*Your objective*:
The lines below that include "Engineering" are to be found and copied.
***** Data records *****
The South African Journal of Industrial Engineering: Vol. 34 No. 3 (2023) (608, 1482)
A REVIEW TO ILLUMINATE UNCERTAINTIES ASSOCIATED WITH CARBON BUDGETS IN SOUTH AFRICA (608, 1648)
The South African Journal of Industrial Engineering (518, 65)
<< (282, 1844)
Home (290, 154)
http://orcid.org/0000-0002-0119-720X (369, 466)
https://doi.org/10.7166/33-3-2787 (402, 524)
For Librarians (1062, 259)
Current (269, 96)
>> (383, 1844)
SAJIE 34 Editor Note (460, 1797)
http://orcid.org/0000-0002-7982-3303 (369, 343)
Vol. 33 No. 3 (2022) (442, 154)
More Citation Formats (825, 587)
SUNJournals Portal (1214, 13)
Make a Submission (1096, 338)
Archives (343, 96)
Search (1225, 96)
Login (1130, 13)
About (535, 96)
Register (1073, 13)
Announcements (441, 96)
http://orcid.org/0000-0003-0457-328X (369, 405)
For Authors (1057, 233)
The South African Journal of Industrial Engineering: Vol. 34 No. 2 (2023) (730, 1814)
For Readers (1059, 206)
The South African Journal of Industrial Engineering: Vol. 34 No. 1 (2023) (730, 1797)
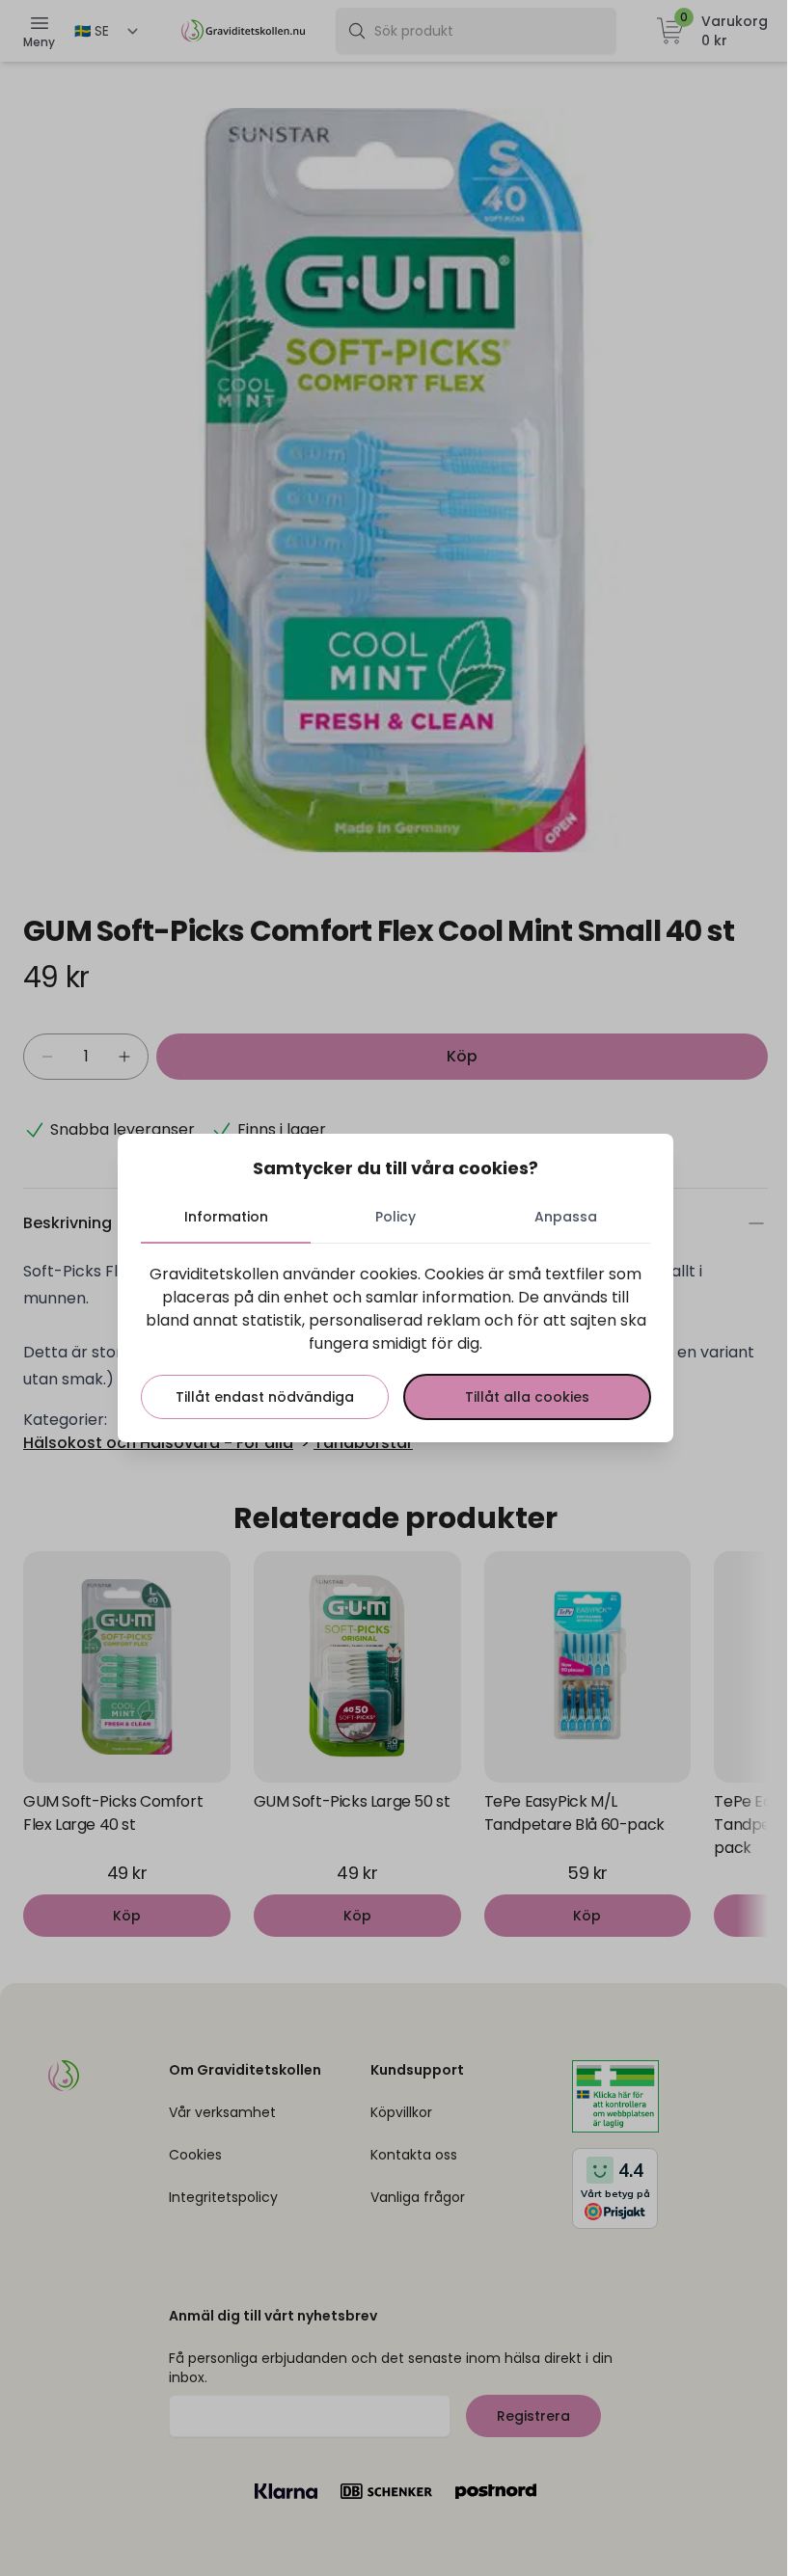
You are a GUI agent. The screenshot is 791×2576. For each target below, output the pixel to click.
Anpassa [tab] (565, 1216)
*****
*Solution to this exercise*:
The South African Journal of Industrial Engineering: Vol. 34 No. 3 (2023) (608, 1482)
The South African Journal of Industrial Engineering (518, 65)
The South African Journal of Industrial Engineering: Vol. 34 No. 2 (2023) (730, 1814)
The South African Journal of Industrial Engineering: Vol. 34 No. 1 (2023) (730, 1797)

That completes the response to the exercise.